To be fair, I see the counter-arguments all the time. I get why people think I'm overcomplicating this. Here are the three biggest objections I hear, and why I think they're mostly wrong.
- "We just need a basic connection. A cheap router works fine." — This was me in 2022. And it worked fine until a firmware update from the cheap router broke our VPN tunnel on a Friday night. The cost of that outage in lost technician productivity far exceeded the cost of a proper Sierra Wireless device with a solid firmware release cycle.
- "IT handles the networking, I just buy the hardware." — That’s fine until the activation process requires a specific carrier plan that your IT team has never configured. Or until the device arrives and IT says it's not compatible with their “standard” deployment image. You're the buyer. You need to ask the questions. Your IT team is likely too busy to research the cellular modem market.
- "We can figure out the AT&T plan later." — This is the biggest mistake of all. The carrier plan dictates the activation process, the data costs, and the available features (like static IP). If you buy a router before you've confirmed the carrier plan with AT&T, you can end up with a device that doesn't support the features you need. Or worse, you buy a plan that throttles data on a mission-critical device.
Granted, some of these issues are specific to enterprise deployments. A single-site office with a simple router? Your IT guy can probably handle it. But for anyone managing multiple field locations or first-responder networks? These aren't edge cases.
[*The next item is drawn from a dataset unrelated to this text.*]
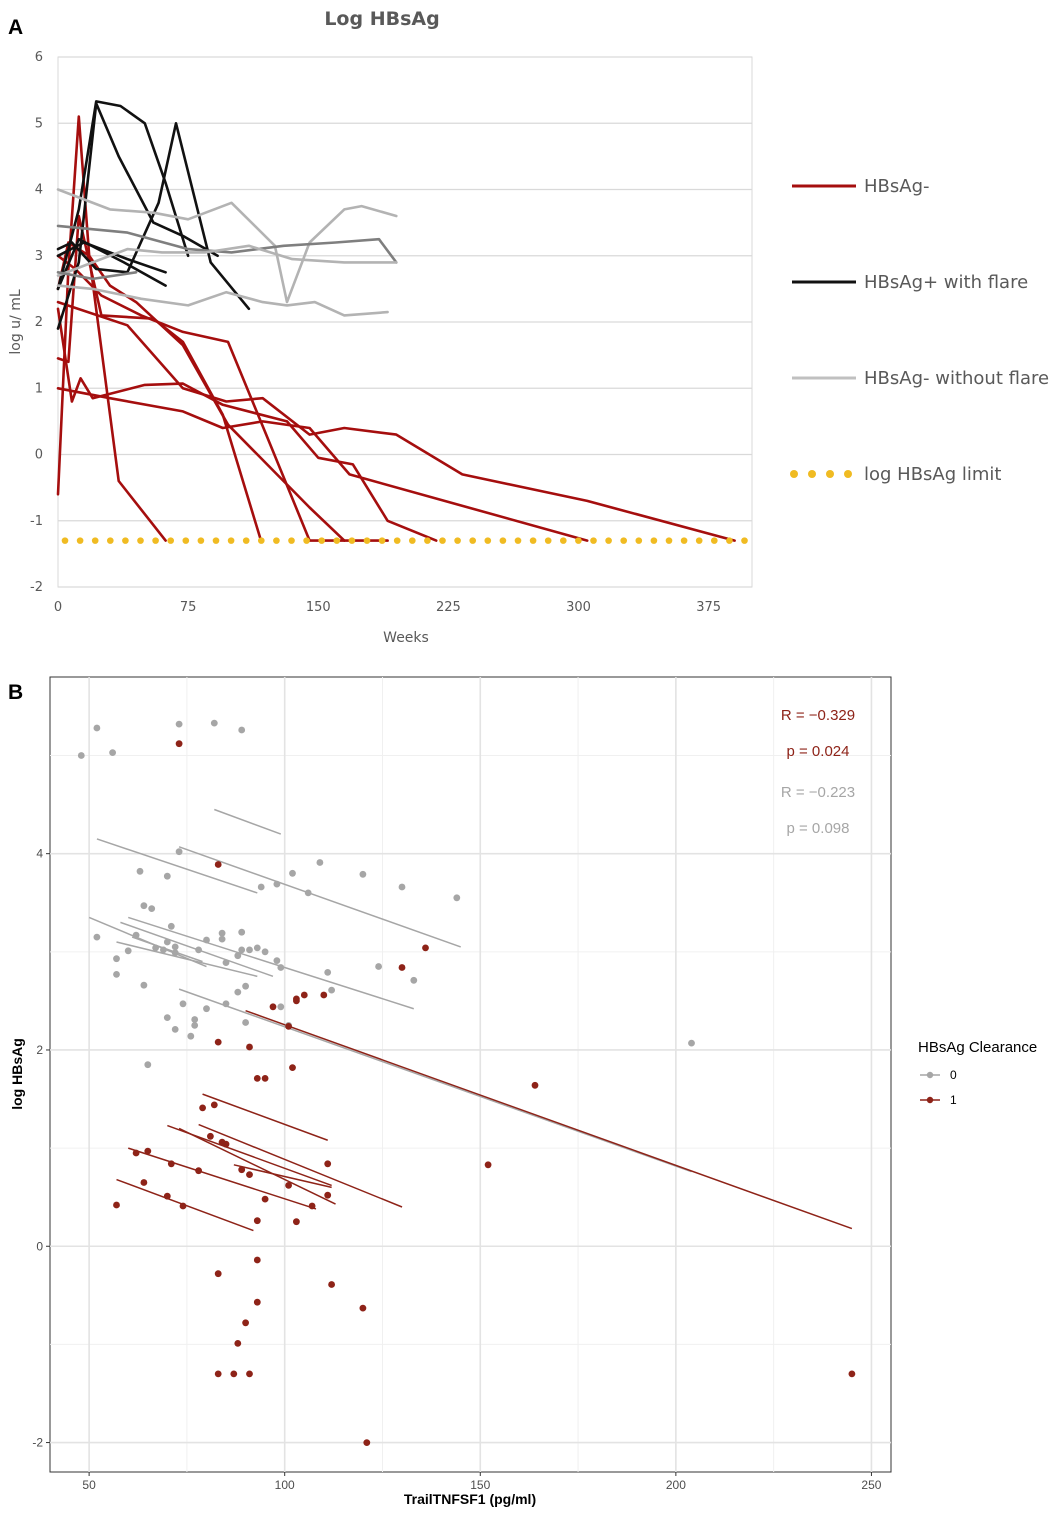  Describe the element at coordinates (36, 522) in the screenshot. I see `a-y-tick-label: -1` at that location.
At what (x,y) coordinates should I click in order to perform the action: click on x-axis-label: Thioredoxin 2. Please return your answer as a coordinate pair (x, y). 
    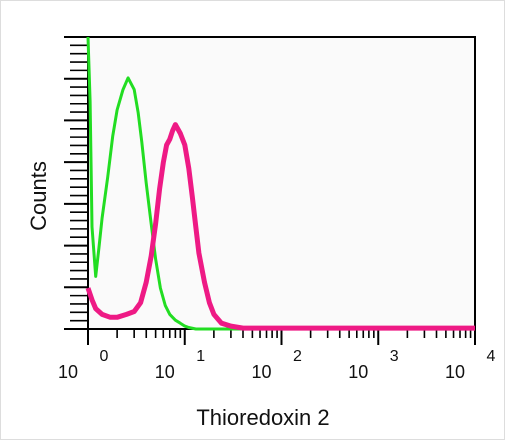
    Looking at the image, I should click on (262, 418).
They're the core of the job.
My Final Take: Transparency Beats Hidden Complexity
I’ve learned to ask ‘what’s NOT included’ before ‘what’s the price.’ That applies to the hardware, the cellular plan, and the management platform.
The vendor who lists all the costs upfront—the router, the module, the activation, the support contract, the carrier plan options—even if the total looks higher, usually costs less in the end.
In our 2024 vendor consolidation project, we moved from a mix of consumer and prosumer gear to a mostly Sierra Wireless setup for our field units. The upfront hardware cost was 40% higher. But our annual support costs dropped by 25%, our truck rolls for connectivity issues dropped by 60%, and I stopped spending my time on the phone with tech support trying to figure out why a router dropped off the network.
The worst part of my job as an admin buyer is making a decision that looks good on paper but costs the organization in time and frustration. A cheap router isn't cheap if it makes your VP of Operations angry because the field team can't connect. Do the total cost analysis. Include your time. You'll almost always end up with something like a Sierra Wireless.